Records for locating described items

** Start **

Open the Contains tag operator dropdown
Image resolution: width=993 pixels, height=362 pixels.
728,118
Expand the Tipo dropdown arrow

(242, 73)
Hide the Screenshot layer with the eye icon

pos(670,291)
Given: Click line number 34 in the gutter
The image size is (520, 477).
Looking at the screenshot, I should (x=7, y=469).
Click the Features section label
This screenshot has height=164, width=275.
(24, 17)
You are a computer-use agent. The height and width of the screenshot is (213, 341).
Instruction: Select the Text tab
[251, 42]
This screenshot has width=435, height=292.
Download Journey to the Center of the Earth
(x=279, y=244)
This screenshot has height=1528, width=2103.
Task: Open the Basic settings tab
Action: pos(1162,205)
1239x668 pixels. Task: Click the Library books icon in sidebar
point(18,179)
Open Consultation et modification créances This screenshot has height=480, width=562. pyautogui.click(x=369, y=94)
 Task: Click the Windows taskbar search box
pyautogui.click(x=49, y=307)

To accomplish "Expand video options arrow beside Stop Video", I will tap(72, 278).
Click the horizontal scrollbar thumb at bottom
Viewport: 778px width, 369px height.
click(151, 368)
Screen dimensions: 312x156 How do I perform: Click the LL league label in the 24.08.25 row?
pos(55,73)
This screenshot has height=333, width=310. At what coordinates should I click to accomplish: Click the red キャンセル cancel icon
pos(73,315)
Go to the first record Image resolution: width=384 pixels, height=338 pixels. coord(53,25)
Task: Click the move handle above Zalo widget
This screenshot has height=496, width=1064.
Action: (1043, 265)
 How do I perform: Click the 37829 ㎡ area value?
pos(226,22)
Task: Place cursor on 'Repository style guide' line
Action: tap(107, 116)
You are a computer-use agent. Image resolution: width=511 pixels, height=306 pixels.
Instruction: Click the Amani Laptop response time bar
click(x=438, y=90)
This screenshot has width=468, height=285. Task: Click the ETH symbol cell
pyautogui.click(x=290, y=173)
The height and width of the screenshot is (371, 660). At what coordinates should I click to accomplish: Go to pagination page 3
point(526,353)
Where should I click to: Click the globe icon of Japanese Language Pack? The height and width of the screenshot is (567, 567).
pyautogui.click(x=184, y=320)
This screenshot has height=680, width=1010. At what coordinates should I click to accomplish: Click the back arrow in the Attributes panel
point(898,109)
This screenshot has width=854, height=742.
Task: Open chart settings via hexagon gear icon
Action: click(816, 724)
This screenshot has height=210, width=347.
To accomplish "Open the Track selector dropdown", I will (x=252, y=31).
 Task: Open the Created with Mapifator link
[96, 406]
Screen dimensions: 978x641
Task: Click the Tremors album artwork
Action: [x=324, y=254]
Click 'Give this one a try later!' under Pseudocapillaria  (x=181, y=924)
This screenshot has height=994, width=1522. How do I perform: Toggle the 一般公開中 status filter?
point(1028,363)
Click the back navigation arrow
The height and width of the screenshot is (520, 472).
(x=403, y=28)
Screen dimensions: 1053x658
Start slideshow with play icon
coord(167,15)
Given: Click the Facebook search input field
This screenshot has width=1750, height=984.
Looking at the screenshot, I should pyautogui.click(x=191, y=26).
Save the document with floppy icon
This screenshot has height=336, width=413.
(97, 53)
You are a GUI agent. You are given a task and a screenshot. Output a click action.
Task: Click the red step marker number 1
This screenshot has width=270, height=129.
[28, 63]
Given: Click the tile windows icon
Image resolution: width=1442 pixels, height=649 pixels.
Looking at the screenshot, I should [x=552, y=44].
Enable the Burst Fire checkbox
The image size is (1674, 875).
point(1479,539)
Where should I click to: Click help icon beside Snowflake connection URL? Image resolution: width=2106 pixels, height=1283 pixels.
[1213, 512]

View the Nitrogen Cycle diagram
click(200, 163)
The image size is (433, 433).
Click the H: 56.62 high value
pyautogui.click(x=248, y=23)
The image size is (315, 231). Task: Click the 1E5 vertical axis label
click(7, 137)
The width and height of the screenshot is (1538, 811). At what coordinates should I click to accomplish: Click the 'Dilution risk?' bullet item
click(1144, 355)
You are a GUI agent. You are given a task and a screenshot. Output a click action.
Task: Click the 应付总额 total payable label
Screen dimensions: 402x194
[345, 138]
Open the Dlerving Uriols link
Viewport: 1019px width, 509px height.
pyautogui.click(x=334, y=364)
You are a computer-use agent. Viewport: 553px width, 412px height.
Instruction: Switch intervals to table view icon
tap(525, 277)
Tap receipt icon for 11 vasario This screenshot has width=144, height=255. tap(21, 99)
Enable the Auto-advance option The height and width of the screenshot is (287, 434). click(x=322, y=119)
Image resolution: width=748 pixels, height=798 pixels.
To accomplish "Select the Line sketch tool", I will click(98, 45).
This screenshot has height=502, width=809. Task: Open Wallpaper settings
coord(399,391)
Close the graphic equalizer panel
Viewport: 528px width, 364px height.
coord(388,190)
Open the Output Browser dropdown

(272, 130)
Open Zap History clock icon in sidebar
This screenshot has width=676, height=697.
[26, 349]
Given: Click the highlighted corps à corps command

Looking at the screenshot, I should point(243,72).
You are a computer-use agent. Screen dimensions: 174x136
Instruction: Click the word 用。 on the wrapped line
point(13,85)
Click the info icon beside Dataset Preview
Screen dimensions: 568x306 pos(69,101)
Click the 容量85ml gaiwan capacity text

** End **

*Goal*
Give back every one of the entries above, reproducing each line unchanged and in the same order.

*Response*
Open the Contains tag operator dropdown
Image resolution: width=993 pixels, height=362 pixels.
728,118
Expand the Tipo dropdown arrow

(242, 73)
Hide the Screenshot layer with the eye icon

pos(670,291)
Given: Click line number 34 in the gutter
The image size is (520, 477).
Looking at the screenshot, I should (x=7, y=469).
Click the Features section label
This screenshot has height=164, width=275.
(24, 17)
You are a computer-use agent. The height and width of the screenshot is (213, 341).
Instruction: Select the Text tab
[251, 42]
This screenshot has width=435, height=292.
Download Journey to the Center of the Earth
(x=279, y=244)
This screenshot has height=1528, width=2103.
Task: Open the Basic settings tab
Action: pos(1162,205)
1239x668 pixels. Task: Click the Library books icon in sidebar
point(18,179)
Open Consultation et modification créances This screenshot has height=480, width=562. pyautogui.click(x=369, y=94)
 Task: Click the Windows taskbar search box
pyautogui.click(x=49, y=307)

To accomplish "Expand video options arrow beside Stop Video", I will tap(72, 278).
Click the horizontal scrollbar thumb at bottom
Viewport: 778px width, 369px height.
click(151, 368)
Screen dimensions: 312x156 How do I perform: Click the LL league label in the 24.08.25 row?
pos(55,73)
This screenshot has height=333, width=310. At what coordinates should I click to accomplish: Click the red キャンセル cancel icon
pos(73,315)
Go to the first record Image resolution: width=384 pixels, height=338 pixels. coord(53,25)
Task: Click the move handle above Zalo widget
This screenshot has height=496, width=1064.
Action: (1043, 265)
 How do I perform: Click the 37829 ㎡ area value?
pos(226,22)
Task: Place cursor on 'Repository style guide' line
Action: tap(107, 116)
You are a computer-use agent. Image resolution: width=511 pixels, height=306 pixels.
Instruction: Click the Amani Laptop response time bar
click(x=438, y=90)
This screenshot has width=468, height=285. Task: Click the ETH symbol cell
pyautogui.click(x=290, y=173)
The height and width of the screenshot is (371, 660). At what coordinates should I click to accomplish: Go to pagination page 3
point(526,353)
Where should I click to: Click the globe icon of Japanese Language Pack? The height and width of the screenshot is (567, 567).
pyautogui.click(x=184, y=320)
This screenshot has height=680, width=1010. At what coordinates should I click to accomplish: Click the back arrow in the Attributes panel
point(898,109)
This screenshot has width=854, height=742.
Task: Open chart settings via hexagon gear icon
Action: click(816, 724)
This screenshot has height=210, width=347.
To accomplish "Open the Track selector dropdown", I will (x=252, y=31).
 Task: Open the Created with Mapifator link
[96, 406]
Screen dimensions: 978x641
Task: Click the Tremors album artwork
Action: [x=324, y=254]
Click 'Give this one a try later!' under Pseudocapillaria  (x=181, y=924)
This screenshot has height=994, width=1522. How do I perform: Toggle the 一般公開中 status filter?
point(1028,363)
Click the back navigation arrow
The height and width of the screenshot is (520, 472).
(x=403, y=28)
Screen dimensions: 1053x658
Start slideshow with play icon
coord(167,15)
Given: Click the Facebook search input field
This screenshot has width=1750, height=984.
Looking at the screenshot, I should pyautogui.click(x=191, y=26).
Save the document with floppy icon
This screenshot has height=336, width=413.
(97, 53)
You are a GUI agent. You are given a task and a screenshot. Output a click action.
Task: Click the red step marker number 1
This screenshot has width=270, height=129.
[28, 63]
Given: Click the tile windows icon
Image resolution: width=1442 pixels, height=649 pixels.
Looking at the screenshot, I should [x=552, y=44].
Enable the Burst Fire checkbox
The image size is (1674, 875).
point(1479,539)
Where should I click to: Click help icon beside Snowflake connection URL? Image resolution: width=2106 pixels, height=1283 pixels.
[1213, 512]

View the Nitrogen Cycle diagram
click(200, 163)
The image size is (433, 433).
Click the H: 56.62 high value
pyautogui.click(x=248, y=23)
The image size is (315, 231). Task: Click the 1E5 vertical axis label
click(7, 137)
The width and height of the screenshot is (1538, 811). At what coordinates should I click to accomplish: Click the 'Dilution risk?' bullet item
click(1144, 355)
You are a GUI agent. You are given a task and a screenshot. Output a click action.
Task: Click the 应付总额 total payable label
Screen dimensions: 402x194
[345, 138]
Open the Dlerving Uriols link
Viewport: 1019px width, 509px height.
pyautogui.click(x=334, y=364)
You are a computer-use agent. Viewport: 553px width, 412px height.
Instruction: Switch intervals to table view icon
tap(525, 277)
Tap receipt icon for 11 vasario This screenshot has width=144, height=255. tap(21, 99)
Enable the Auto-advance option The height and width of the screenshot is (287, 434). click(x=322, y=119)
Image resolution: width=748 pixels, height=798 pixels.
To accomplish "Select the Line sketch tool", I will click(98, 45).
This screenshot has height=502, width=809. Task: Open Wallpaper settings
coord(399,391)
Close the graphic equalizer panel
Viewport: 528px width, 364px height.
coord(388,190)
Open the Output Browser dropdown

(272, 130)
Open Zap History clock icon in sidebar
This screenshot has width=676, height=697.
[26, 349]
Given: Click the highlighted corps à corps command

Looking at the screenshot, I should point(243,72).
You are a computer-use agent. Screen dimensions: 174x136
Instruction: Click the word 用。 on the wrapped line
point(13,85)
Click the info icon beside Dataset Preview
Screen dimensions: 568x306 pos(69,101)
Click the 容量85ml gaiwan capacity text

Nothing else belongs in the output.